__WHAT THIS TASK INVOLVES__. According to the interview with Ron Martin, how many times did he come to China in 1996?

__PASSAGE__.

It was in Moli, shabby, dusty little town and site of this factory, that this reporter met Ron Martin, general manager of the Shanxi International Casting Co., Ltd. Martin, in his fifties, did not look 100% fit. Having suffered an attack of diarrhea, he had just been unhooked from an intravenous drip. "This is the first time for years that illness has kept me from my work," said a decidedly wan looking Martin. "The head office suggested I go home for treatment and recovery, but I simply can't, even if it means meeting my maker China," he smiled. We began our chat with why he had chosen to work in this small Chinese gully town.

An Enterpriser Fears No Difficulty

Reporter: You are an expert and successful caster, why have you chosen to work in mid-western China?

Martin: I was born in the mid-west US. I love places where there are mountains and fields, like my hometown. In the winter of 1995, as representative of the Caterpillar Foundry, I led a six-member team to China. Our purpose was to find a site suitable for a joint venture project, and our selection of a mid-western area complies with the Chinese government's investment and industrial policy. Around 1996, China was strengthening its environmental efforts, and it seemed likely that large industrial enterprises would move away from the main cities. In 1996 I came to China 14 times, and visited cities such as Shanghai, Shenzhen, Wuhan and Dalian. After looking at many large foundries, I finally found this place, known locally as Erliban.

Collected data entries:
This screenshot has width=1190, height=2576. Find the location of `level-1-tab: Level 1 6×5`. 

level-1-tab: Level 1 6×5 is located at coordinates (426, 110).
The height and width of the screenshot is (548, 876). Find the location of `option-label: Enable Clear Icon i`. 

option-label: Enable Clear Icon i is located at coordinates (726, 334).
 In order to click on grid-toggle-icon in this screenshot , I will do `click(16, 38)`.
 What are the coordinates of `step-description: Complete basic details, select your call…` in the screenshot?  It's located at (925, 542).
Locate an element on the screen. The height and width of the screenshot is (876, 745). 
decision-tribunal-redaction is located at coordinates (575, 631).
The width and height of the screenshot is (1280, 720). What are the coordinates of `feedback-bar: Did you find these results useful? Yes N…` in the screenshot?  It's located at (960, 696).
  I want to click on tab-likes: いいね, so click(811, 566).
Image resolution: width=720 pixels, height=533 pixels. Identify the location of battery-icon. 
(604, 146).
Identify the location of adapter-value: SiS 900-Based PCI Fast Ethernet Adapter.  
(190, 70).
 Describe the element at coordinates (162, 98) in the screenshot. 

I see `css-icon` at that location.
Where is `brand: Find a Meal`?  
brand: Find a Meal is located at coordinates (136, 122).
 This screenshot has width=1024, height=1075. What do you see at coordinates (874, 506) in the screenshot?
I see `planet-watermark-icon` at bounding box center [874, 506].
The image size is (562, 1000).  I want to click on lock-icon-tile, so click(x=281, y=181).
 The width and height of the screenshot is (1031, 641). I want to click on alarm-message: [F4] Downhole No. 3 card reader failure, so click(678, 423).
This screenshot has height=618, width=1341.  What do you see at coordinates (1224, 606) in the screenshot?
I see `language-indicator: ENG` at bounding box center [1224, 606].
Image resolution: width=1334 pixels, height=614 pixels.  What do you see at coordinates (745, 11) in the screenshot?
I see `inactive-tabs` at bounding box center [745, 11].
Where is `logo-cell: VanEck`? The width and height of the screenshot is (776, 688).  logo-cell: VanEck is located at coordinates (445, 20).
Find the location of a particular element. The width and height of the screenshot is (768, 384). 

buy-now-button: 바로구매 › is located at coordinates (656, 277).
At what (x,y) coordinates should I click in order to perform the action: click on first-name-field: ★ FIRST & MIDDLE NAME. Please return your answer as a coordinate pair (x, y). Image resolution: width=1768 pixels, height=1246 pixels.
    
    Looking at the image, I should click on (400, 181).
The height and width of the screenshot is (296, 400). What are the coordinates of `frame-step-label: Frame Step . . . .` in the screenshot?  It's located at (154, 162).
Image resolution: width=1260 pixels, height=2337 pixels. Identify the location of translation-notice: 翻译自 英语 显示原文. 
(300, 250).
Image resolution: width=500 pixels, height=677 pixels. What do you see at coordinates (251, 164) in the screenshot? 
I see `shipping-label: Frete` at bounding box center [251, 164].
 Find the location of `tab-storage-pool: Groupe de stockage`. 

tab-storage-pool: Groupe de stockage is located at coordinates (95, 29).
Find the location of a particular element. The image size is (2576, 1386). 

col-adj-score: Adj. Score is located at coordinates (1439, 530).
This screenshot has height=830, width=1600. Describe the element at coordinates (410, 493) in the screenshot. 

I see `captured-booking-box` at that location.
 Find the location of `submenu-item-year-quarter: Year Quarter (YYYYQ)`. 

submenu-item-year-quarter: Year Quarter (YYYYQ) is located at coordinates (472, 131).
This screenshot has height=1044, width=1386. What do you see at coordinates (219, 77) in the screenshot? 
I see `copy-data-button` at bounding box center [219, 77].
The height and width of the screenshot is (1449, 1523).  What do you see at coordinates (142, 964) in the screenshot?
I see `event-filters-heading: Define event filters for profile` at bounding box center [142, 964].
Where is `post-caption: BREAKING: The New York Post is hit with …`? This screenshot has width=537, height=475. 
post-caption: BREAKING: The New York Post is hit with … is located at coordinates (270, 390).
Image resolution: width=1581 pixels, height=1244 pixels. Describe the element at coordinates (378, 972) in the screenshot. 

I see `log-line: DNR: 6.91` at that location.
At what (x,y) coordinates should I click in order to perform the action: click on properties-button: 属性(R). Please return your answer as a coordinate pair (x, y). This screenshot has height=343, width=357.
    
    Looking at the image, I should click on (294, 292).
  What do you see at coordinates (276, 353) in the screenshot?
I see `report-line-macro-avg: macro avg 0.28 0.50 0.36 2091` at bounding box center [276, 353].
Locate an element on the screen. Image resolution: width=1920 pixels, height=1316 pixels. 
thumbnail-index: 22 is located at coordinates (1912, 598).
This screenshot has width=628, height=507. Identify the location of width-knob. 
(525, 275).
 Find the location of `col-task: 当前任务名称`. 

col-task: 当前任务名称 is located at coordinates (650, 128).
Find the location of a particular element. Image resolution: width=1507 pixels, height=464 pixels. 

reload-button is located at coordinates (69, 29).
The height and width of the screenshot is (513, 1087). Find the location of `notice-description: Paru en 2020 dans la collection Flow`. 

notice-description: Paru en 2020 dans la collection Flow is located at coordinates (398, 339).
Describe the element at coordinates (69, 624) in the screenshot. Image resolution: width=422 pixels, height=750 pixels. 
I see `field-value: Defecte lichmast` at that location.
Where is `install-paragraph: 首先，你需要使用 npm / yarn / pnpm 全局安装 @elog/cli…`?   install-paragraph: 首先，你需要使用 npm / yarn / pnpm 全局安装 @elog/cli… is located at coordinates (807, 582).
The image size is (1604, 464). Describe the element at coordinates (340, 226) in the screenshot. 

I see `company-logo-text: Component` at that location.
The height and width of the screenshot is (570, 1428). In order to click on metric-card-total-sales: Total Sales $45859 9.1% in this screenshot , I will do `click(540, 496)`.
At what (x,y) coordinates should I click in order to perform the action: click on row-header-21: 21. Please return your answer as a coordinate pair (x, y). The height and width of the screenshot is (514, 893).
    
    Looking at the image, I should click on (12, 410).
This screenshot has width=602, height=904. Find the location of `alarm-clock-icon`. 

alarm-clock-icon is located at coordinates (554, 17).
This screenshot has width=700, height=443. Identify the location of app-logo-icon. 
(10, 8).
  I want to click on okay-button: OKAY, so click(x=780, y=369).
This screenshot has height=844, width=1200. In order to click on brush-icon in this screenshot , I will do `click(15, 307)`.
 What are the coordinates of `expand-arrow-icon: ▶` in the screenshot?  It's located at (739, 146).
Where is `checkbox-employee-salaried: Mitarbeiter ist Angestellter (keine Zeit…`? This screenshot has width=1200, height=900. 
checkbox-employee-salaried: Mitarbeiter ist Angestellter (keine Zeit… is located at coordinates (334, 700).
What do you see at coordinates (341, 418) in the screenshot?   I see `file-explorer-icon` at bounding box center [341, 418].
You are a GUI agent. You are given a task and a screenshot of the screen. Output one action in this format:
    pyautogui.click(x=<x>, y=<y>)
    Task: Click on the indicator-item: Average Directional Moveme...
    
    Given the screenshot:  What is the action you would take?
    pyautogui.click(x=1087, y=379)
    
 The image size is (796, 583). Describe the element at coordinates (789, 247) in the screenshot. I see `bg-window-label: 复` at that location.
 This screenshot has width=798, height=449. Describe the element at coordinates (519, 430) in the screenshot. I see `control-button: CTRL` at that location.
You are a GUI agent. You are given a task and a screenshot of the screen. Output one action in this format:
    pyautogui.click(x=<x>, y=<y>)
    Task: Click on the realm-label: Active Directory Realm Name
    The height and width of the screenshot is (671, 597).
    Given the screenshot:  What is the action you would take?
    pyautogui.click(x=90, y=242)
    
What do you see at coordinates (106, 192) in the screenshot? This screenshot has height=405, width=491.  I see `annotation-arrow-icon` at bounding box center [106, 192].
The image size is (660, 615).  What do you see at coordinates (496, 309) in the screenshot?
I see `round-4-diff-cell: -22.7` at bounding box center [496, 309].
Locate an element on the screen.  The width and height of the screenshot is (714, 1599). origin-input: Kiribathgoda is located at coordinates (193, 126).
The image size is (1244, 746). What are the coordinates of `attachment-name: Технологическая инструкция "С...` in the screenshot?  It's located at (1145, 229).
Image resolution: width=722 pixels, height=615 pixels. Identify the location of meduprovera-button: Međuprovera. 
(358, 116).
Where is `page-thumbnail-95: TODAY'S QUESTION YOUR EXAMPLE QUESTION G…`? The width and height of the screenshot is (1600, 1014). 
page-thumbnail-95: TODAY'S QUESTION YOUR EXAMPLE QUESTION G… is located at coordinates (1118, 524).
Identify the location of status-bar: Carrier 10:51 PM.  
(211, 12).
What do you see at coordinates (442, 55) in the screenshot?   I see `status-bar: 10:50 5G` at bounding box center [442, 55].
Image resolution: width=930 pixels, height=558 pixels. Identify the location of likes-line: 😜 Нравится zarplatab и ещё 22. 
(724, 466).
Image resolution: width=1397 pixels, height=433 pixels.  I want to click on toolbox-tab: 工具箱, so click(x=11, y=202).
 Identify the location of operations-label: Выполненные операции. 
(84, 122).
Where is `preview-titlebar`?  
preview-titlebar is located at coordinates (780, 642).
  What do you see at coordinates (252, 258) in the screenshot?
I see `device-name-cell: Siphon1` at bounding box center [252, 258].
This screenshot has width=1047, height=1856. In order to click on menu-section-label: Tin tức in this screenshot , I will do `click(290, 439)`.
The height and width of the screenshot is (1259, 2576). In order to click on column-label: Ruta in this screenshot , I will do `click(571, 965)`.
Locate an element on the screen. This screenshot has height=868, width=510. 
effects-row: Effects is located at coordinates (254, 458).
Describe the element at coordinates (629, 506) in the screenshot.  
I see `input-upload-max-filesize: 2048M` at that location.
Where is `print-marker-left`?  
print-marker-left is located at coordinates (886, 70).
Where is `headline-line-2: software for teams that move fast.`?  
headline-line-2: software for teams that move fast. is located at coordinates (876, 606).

__PROBLEM SOLUTION__. 14 times